Another new advanced application from GEMS is tissue equalization. Some anatomical regions are difficult to visualize with standard film-screen radiology. Tissue equalization smoothes the digital image without losing the underlying pathology; an algorithm permits the display of both low density and high-density tissues in a single view. The technique has a long list of advantages. Image quality is excellent, and patient dose is lower (by about 40 percent, according to several studies). Moreover, it delivers more diagnostic information without the need for window/leveling, which improves radiologists’ productivity.

A related offering from Hologic is the company’s new IT-Plus software, which features an optional Inverse Topography tool that allows users to expand the visibility of low-contrast structures such as tissues and vessels, while maintaining and enhancing the visibility of high contrast bony structures. The software also enables users to review and display images using a number of different processing algorithms; the final image can be displayed with a DR look, a CR look or a screen-film look.

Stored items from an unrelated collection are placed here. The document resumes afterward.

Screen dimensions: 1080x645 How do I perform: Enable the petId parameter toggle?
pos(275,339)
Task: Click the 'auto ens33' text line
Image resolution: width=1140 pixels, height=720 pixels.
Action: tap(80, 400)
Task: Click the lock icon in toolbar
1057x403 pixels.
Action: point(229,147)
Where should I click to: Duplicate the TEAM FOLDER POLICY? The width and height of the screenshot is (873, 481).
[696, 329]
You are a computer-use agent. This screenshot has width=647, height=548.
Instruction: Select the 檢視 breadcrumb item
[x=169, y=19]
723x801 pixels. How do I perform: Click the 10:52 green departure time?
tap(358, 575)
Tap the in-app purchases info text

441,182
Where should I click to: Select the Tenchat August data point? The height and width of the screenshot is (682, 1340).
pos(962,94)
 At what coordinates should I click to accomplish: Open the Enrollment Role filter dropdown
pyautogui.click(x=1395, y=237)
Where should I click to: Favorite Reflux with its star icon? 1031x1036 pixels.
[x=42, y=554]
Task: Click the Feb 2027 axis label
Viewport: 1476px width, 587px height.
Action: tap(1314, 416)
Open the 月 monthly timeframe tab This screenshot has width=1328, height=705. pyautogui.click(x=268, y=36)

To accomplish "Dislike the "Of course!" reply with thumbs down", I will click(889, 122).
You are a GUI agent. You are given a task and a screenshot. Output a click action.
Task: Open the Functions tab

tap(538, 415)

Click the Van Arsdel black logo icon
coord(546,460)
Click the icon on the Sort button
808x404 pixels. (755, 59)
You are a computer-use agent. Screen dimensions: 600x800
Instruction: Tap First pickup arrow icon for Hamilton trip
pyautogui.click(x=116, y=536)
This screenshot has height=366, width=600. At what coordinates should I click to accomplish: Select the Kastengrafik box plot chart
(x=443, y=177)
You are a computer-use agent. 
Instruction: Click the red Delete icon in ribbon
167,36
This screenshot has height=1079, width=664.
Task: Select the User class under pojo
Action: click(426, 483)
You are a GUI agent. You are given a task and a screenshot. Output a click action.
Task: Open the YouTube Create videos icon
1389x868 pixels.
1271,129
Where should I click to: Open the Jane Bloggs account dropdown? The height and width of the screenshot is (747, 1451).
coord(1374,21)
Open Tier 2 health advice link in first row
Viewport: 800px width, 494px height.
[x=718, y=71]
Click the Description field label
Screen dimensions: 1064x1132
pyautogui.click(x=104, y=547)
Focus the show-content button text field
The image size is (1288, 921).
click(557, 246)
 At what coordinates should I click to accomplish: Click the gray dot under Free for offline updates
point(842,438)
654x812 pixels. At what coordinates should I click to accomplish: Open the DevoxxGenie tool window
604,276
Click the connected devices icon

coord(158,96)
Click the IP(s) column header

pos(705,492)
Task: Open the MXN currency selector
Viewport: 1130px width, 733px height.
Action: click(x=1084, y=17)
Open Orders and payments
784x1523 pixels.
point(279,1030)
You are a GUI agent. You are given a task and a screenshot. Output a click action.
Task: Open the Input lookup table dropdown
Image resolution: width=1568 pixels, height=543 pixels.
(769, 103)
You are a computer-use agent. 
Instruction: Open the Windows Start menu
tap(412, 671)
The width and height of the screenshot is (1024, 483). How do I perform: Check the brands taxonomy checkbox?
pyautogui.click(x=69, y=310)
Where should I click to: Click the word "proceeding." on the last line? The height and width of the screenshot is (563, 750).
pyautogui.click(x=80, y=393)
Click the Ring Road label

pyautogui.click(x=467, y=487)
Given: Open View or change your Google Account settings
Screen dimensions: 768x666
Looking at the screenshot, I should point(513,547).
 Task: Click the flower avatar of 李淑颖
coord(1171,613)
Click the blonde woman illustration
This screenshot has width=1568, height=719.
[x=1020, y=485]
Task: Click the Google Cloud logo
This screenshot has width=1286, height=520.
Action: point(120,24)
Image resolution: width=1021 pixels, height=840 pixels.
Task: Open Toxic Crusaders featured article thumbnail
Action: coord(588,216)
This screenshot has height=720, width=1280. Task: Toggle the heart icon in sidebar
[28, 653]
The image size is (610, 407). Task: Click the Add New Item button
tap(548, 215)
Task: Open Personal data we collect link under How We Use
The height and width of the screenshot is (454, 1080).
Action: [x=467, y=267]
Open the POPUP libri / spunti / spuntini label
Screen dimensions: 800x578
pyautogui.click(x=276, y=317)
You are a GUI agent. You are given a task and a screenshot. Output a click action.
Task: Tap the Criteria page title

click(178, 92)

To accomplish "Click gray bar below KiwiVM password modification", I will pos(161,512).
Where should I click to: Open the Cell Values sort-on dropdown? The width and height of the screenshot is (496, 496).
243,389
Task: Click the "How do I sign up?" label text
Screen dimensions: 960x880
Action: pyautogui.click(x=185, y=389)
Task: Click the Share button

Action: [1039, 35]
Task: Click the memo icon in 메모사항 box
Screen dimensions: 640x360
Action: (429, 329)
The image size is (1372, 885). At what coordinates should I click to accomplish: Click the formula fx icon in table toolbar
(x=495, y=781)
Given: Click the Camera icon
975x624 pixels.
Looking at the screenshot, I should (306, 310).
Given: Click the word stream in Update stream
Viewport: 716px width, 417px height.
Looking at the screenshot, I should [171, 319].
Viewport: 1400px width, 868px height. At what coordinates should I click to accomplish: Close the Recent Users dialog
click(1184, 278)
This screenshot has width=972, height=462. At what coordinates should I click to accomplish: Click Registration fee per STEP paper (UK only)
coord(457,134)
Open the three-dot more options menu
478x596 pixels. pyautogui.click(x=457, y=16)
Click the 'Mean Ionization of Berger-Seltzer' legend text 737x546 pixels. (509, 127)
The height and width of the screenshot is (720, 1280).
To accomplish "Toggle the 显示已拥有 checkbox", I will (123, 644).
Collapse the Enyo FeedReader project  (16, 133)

There are scores of other problems associated with either film screen or digital radiography. Scoliosis exams, for example, cannot be completed without stitching. A solution, however, is in the works. Hologic’s DR Image Pro Image Stitching Solution is currently in beta testing. The system consists of a workstation and software that is used to stitch together two to five DR images for imaging situations where the desired field of view is larger than the 35 x 43 cm size of the image receptor. The software includes functions used to interactively stitch together the images, and measuring tools for the merged images while the workstation features a toolkit with standard image processing functions.

The image stitching process demonstrates the power and utility of DR software. The protocol consists of a series of x-rays with a 2 to 5 cm area of overlap between successive exposures. After image acquisition, the images are sent via the PACS to the system workstation. Common points of anatomy in the images are identified, and the stitching algorithm translates and rotates the images to maximize registration of overlap of the common points. A single output image can be displayed, printed and archived to the PACS as one large image.

A final consideration with DR is service. Seshadri notes, “Along with the digital transformation of radiography products is the transformation of service and the ability to interface over the Internet.” GEMS DR solutions are live on broadband 24/7; customers can access call center personnel to fix systems issues, assist with applications problems and download new software-based applications.

Canon systems come with a one-year warranty and can then opt for a range of extended service contracts or full 24/7 service. Hologic offers four service and support plans for its products; options range from telephone support to on-site assistance 24/7.

Into the future
Now that DR vendors have committed to various detectors and tapped into software solutions, where is DR headed? The answer should surprise few in the radiology community. Healy says, “At some point CAD will come into the picture. It’s probably the next frontier.”

GEMS, for one, is boldly exploring that frontier. Last year, the company signed an agreement with Deus Technologies (Rockville, Md.) to develop a digital CAD product for lung cancer for use on GEMS’ DR systems. [GEMS has a similar alliance for mammography CAD with R2 Technology (Sunnyvale, Calif.).] The Deus CAD system identifies regions of interest on chest images that may have features associated with solitary pulmonary nodules, which may lead to earlier detection of lung cancer. One advantage of digital CAD is better integration into the radiologist’s workflow. GEMS expects that the new digital CAD product will be available later this year.

Portability, flexibility, software, advanced applications and CAD capabilities are excellent additions to the DR portfolio, but the real story behind DR remains the same. It is the ticket to unparalleled productivity in an environment that demands it.